From "bow" to "bend," or how not to pray in English
Like the Energizer Bunny, the fiasco that is the revised translation of the Roman Missal just keeps going. It seems, according to a story at NCROnline, that we still do not have a final English translation of the Mass--one which we are obliged to use a year from this Advent. In fact, somebody--and the who is a big question--is fiddling with thousands of words and expressions, apparently after noticing some egregious errors. One them instructs the presider to "bend" during the eucharistic prayer rather than "bow." If you can't handle a simple rubrical instruction in English, just how do you manage all those delicate theological concepts? (If you want more, you can head over to Anthony Ruff's excellent Praytell blog.)
I have been pretty clear about my position on these translations: They are, overall, bad, and their implementation will be a pastoral disaster. In fact, as I argue in my December column, they mark the final abandonment of the Vatican II principle that, in the reform of the liturgy, the full, conscious, and active participation of the faithful is the aim to be considered above all else.
But I am sick to death of everyone presuming that the Congregation for Worship has the right to do whatever it pleases with any liturgical translation. Missouri priest and liturgist Paul Turner confirms what I have long thought about the translation principles found in Liturgiam authenticam, which initiated this mess: "It was not just a review of the translation rules, but also how the final decisions would be made." In other words, the Congregation for Worship claims that it is the final arbiter of the translation.
But not even the pope can overrule the explicit instruciton of the Second Vatican Council, beginning in paragraph 36 of Sacrosanctum concilium, that it is the conferences of bishops that are to determine vernacular translations, to be "approved, that is, confirmed' by the Holy See--not edited, altered, or otherwise tinkered with.

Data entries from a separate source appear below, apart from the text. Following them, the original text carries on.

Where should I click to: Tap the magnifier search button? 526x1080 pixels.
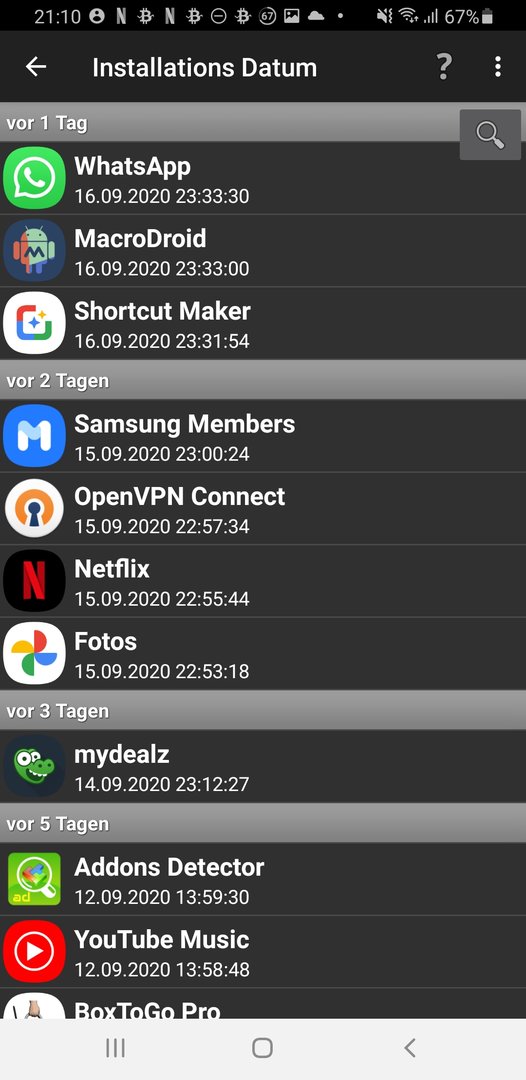click(x=490, y=134)
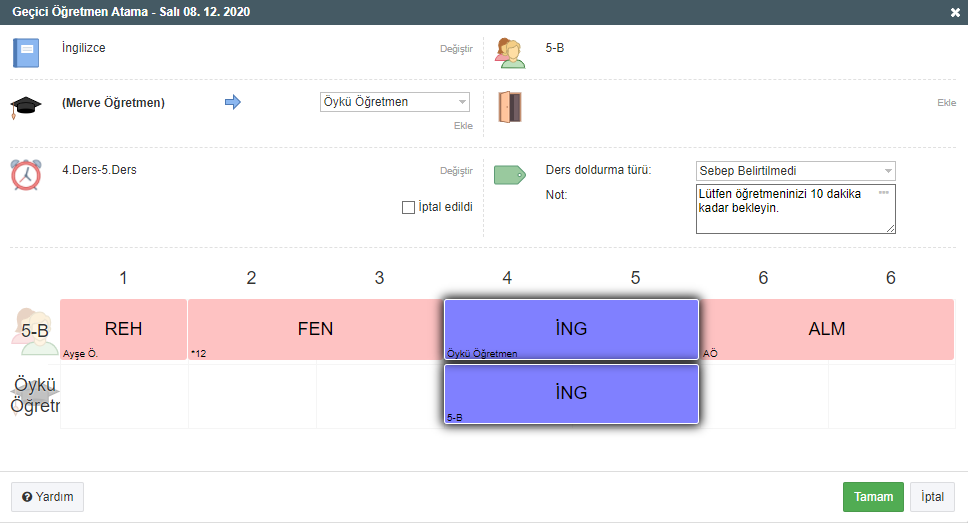The width and height of the screenshot is (968, 523).
Task: Select the REH lesson block
Action: click(x=123, y=329)
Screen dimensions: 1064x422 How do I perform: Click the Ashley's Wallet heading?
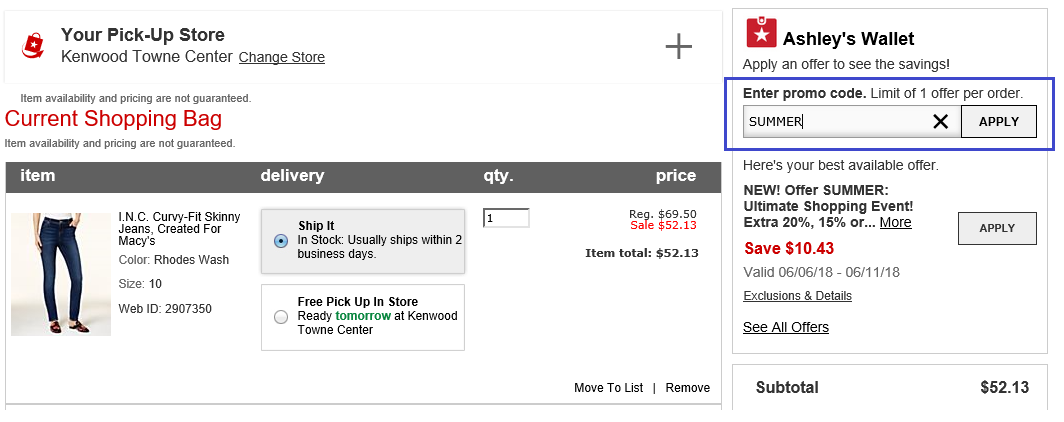(x=848, y=39)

No Vatican instruction on liturgical translation can trump a conciliar document that had less than 10 dissenting votes. And if my word isn't good enough, read a Canadian bishop and canonist's take on the same.
Of course, it is clear that few in authority have bothered to really read the entirety the liturgy constitution, and those that have seem completely willing to roll over on what is the most important element of a renewed liturgy: a translation that is accurate, understandable, pray-able, usable. Will no one stand up for the council and the reform it began, its most well-received and beloved accomplishment? Where is Bob Taft, or any other pull-no-punches commentator on things liturgical who will stick their necks out on on this one and call a spade a spade?